Um escrivão da Polícia Civil de 30 anos foi preso preventivamente no Vale dos Sinos por suspeita de participar de um esquema de tráfico de drogas, desviar cocaína apreendida e torturar um informante.

Segundo a investigação, o servidor teria usado a função pública e o acesso a procedimentos policiais para retirar entorpecentes de apreensões. A apuração busca esclarecer a quantidade desviada, o destino da droga e a participação de outras pessoas.

O policial também é acusado de envolvimento em agressões contra um homem ligado a outro servidor da corporação. O episódio é tratado pelas autoridades como possível crime de tortura, além de outras infrações penais.

A prisão preventiva foi decretada para preservar a investigação, evitar interferência na produção de provas e impedir a repetição das condutas apontadas. A medida não equivale a condenação.
────────────────────────────────────────
### LISTA DE EXERCÍCIOS
(1) Reproduza, da notícia sobre a prisão do escrivão, o trecho de "Um escrivão da" a "torturar um informante.".
(2) Responda com base na notícia sobre a prisão do escrivão:
(a) Quantos anos tem o escrivão preso?
(b) Em que região ele foi preso?
(c) Como as autoridades tratam o episódio das agressões?

### TRECHOS DOS DADOS
────────────────────────────────────────
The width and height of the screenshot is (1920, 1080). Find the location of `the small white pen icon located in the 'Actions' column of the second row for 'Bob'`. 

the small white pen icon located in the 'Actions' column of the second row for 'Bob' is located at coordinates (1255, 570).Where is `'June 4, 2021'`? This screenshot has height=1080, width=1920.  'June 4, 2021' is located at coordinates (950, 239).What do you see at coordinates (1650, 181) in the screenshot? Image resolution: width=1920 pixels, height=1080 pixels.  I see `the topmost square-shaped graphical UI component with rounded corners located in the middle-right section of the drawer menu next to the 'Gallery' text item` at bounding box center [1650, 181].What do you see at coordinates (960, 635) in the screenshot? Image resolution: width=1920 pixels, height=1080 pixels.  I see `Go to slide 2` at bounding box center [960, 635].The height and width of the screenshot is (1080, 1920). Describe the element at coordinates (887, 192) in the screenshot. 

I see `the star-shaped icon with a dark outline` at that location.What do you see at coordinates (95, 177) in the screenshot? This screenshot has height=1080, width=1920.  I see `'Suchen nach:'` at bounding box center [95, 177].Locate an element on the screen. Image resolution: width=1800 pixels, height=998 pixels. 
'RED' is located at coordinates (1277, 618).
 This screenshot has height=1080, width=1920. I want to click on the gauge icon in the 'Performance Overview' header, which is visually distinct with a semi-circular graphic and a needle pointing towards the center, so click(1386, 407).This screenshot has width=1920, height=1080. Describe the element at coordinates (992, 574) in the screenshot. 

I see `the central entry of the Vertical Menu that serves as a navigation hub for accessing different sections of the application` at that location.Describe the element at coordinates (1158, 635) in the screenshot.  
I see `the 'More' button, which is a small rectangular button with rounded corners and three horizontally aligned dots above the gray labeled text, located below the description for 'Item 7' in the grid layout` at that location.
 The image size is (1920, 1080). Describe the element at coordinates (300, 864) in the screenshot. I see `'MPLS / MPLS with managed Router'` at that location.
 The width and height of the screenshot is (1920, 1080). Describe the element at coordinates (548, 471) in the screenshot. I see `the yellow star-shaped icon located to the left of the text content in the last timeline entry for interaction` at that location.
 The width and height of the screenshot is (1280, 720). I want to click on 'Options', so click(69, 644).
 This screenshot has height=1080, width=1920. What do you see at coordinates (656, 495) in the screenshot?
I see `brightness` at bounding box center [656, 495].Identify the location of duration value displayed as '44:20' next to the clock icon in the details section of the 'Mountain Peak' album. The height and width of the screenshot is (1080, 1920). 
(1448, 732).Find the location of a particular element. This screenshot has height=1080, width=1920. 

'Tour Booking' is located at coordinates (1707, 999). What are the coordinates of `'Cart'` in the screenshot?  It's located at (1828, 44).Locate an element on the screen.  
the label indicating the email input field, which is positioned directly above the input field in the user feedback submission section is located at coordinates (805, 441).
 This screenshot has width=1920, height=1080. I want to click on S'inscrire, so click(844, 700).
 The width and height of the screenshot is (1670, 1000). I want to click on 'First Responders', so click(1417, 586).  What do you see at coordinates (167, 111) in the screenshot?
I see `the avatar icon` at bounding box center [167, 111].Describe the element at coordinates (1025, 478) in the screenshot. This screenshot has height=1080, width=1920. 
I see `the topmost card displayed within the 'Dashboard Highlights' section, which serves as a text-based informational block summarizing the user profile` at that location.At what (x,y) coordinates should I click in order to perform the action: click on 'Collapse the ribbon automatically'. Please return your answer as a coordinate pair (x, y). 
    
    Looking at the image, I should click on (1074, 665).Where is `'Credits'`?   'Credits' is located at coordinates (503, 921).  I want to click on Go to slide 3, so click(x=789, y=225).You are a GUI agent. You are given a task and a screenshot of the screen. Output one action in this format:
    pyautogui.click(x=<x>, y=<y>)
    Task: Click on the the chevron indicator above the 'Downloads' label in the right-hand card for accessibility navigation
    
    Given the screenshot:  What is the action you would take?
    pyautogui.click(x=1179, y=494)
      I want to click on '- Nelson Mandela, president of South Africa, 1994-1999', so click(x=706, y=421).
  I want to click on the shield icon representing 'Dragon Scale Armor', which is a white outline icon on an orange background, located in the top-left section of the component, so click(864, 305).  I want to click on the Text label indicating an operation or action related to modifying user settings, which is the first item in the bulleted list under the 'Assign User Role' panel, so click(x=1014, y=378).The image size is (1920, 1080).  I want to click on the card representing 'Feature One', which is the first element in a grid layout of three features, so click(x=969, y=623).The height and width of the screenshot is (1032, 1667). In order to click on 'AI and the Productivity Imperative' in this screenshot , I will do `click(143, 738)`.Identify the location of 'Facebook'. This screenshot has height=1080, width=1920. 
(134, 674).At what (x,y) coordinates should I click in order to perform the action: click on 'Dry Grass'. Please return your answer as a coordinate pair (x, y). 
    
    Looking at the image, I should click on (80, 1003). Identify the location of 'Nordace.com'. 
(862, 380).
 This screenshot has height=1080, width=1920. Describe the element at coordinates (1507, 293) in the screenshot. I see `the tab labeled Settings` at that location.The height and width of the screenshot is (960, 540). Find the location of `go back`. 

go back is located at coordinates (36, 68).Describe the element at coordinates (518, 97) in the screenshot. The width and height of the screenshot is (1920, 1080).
────────────────────────────────────────
### RESPOSTAS POR EXERCÍCIO
(1)
Um escrivão da Polícia Civil de 30 anos foi preso preventivamente no Vale dos Sinos por suspeita de participar de um esquema de tráfico de drogas, desviar cocaína apreendida e torturar um informante.

(2)
(a) 30 anos.
(b) No Vale dos Sinos.
(c) Como possível crime de tortura, além de outras infrações penais.